By James B. Kelleher
CHICAGO (Reuters) - Caterpillar Inc
The world's largest maker of construction and mining equipment said global dealer sales of its yellow earthmoving machines were down 8 percent year-over-year in June.
That represented a deterioration from May, when dealers reported that global equipment sales were down 7 percent from a year earlier.
The slowdown in June was led by dealer sales in the Asia Pacific region, which tumbled 21 percent. In May, those sales were down 14 percent.

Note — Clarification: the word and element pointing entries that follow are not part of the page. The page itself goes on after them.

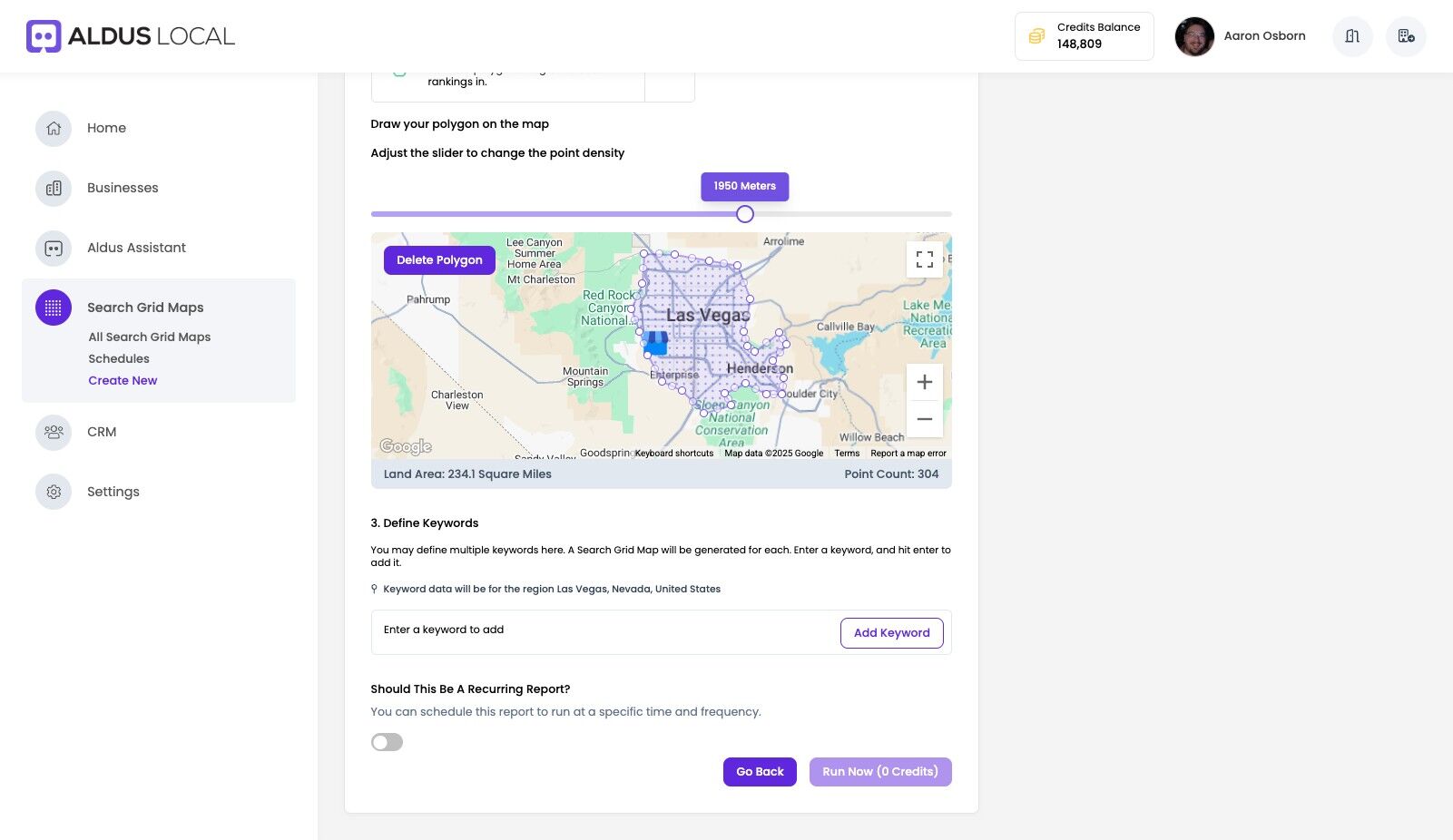Click the Search Grid Maps grid icon

[x=54, y=308]
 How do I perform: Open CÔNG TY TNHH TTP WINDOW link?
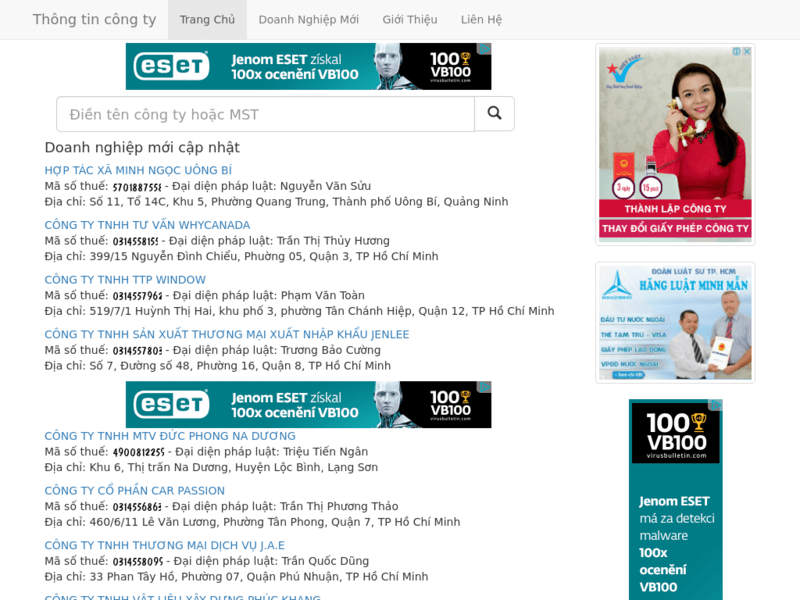[x=125, y=280]
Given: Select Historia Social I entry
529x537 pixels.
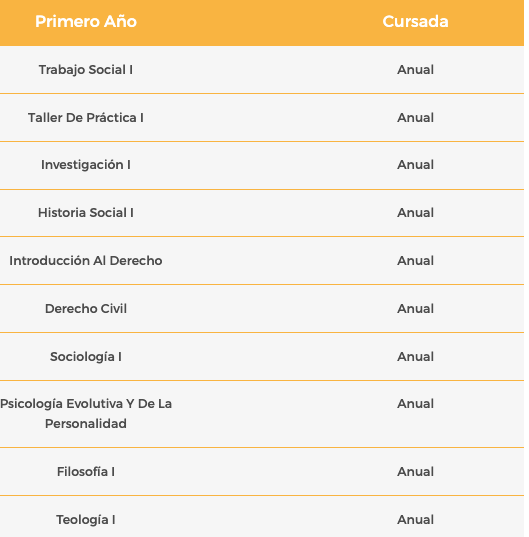Looking at the screenshot, I should [x=86, y=213].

Ann Duignan, an analyst at JPMorgan Chase, said the sales data released on Tuesday, which was based on unaudited reports from dealers and contained in a filing with the U.S. Securities and Exchange Commission, "foreshadows a likely weak Q2 earnings report tomorrow."
The news from Caterpillar's dealer network was not all bad.
The Peoria, Illinois-based company said global dealer sales of its gas turbines and diesel engines and generators in June were up 1 percent year over year. In May, those sales of so-called power systems were down 1 percent.
Sales of power systems to industrial users and the transportation industry surged 15 percent in June, but power system sales to the energy industry, a higher-margin business for the company, were down 10 percent.
Last week, short-seller Jim Chanos of Kynikos Associates said he was betting against the shares of Caterpillar because the company was "tied to the wrong products at the wrong part of the cycle" - a reference to the big investment Caterpillar has made in mining equipment in recent years.
In April, Caterpillar posted disappointing quarterly results and cut its full-year 2013 profit forecast, citing a drop in demand from mining customers.
Caterpillar's current outlook for its mining business, which it may update on Wednesday, is for a 50 percent decline in sales of its traditional mining trucks and loaders this year, as well as a 15 percent decline in sales of draglines made by Bucyrus, a Milwaukee-based company it bought in 2010.
Mining equipment is Caterpillar's most profitable product category. But sales to the sector have been hurt in recent quarters because miners, facing investor backlash over unpopular takeovers, budget overruns and falling metal prices, have slashed capital spending, slowed the development on some projects and shelved others entirely.
Lawrence De Maria, an analyst at William Blair & Co, said the June numbers released Tuesday "do not point to an imminent turn in demand."